• **EXERCISE MATERIAL**:
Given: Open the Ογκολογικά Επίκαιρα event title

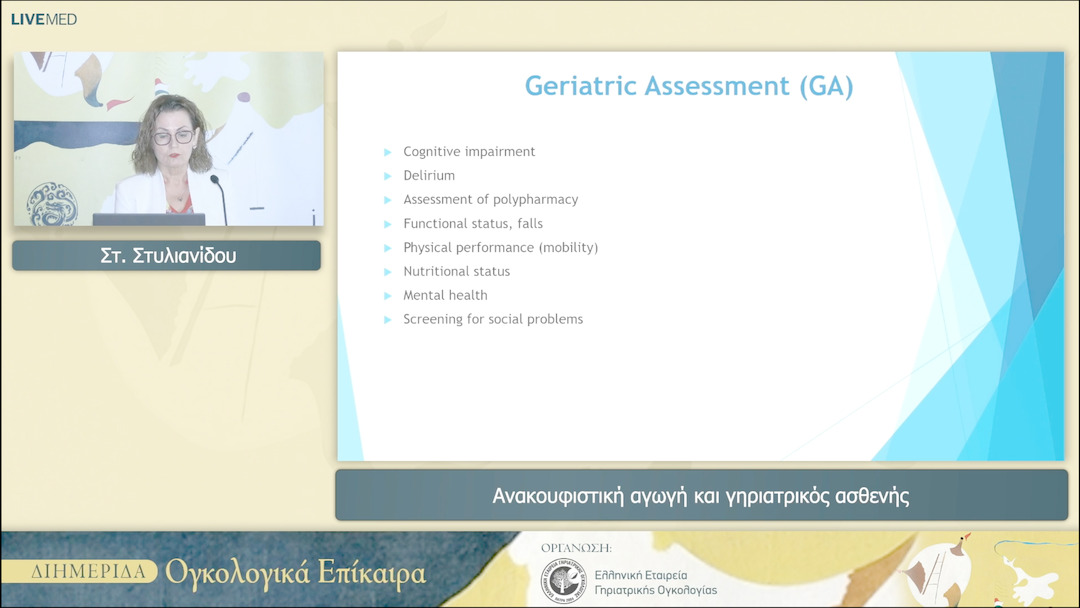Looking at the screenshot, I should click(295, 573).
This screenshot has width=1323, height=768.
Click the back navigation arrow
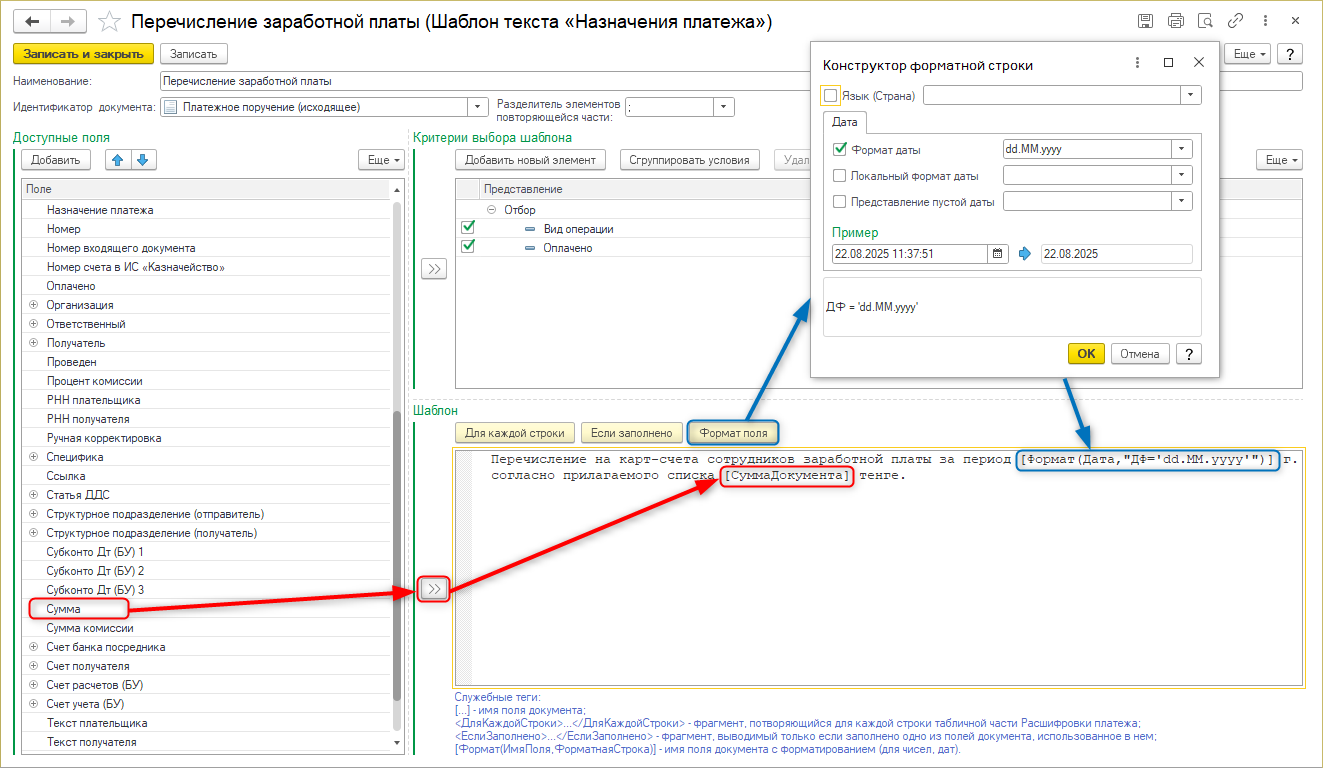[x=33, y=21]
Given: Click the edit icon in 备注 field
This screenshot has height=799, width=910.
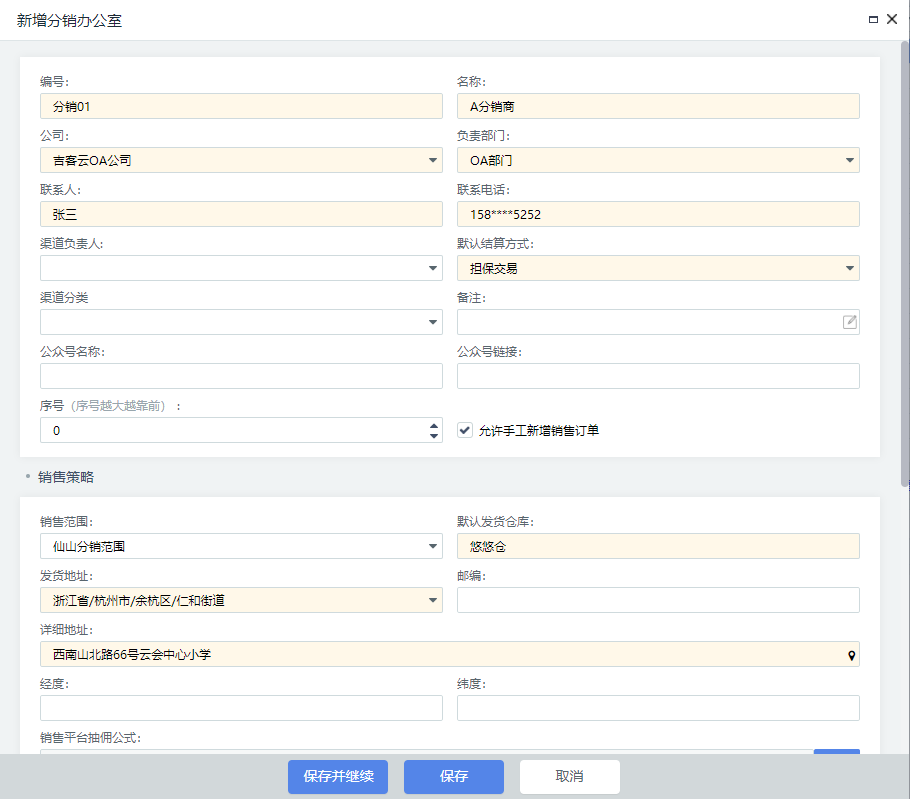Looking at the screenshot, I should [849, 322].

---

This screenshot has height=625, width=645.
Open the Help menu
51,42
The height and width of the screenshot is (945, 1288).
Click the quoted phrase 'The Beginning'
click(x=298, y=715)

...

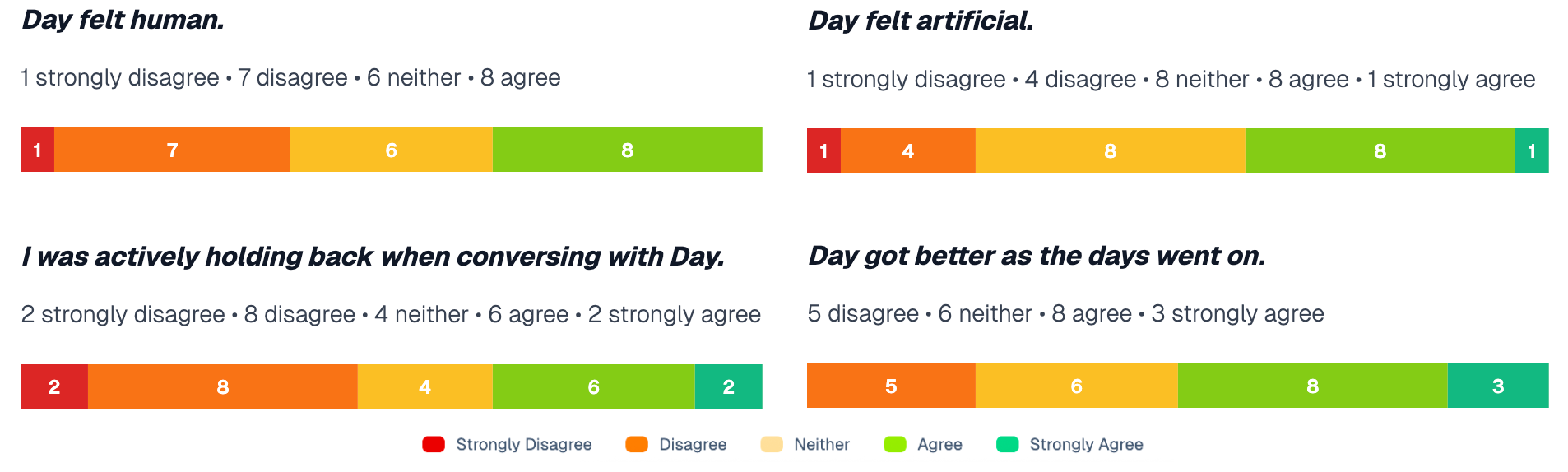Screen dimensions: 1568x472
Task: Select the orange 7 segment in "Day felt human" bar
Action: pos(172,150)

• **WHAT NEEDS TO BE DONE**: Only the lines above from the one containing "Given: Open the" through the one containing "Given: Click the edit icon in 备注 field" should be returned, verbatim and inclusive, with pictures excluded.

• **SOLUTION TO THE EXERCISE**:
Given: Open the Ογκολογικά Επίκαιρα event title

Looking at the screenshot, I should click(295, 573).
This screenshot has width=1323, height=768.
Click the back navigation arrow
[x=33, y=21]
Given: Click the edit icon in 备注 field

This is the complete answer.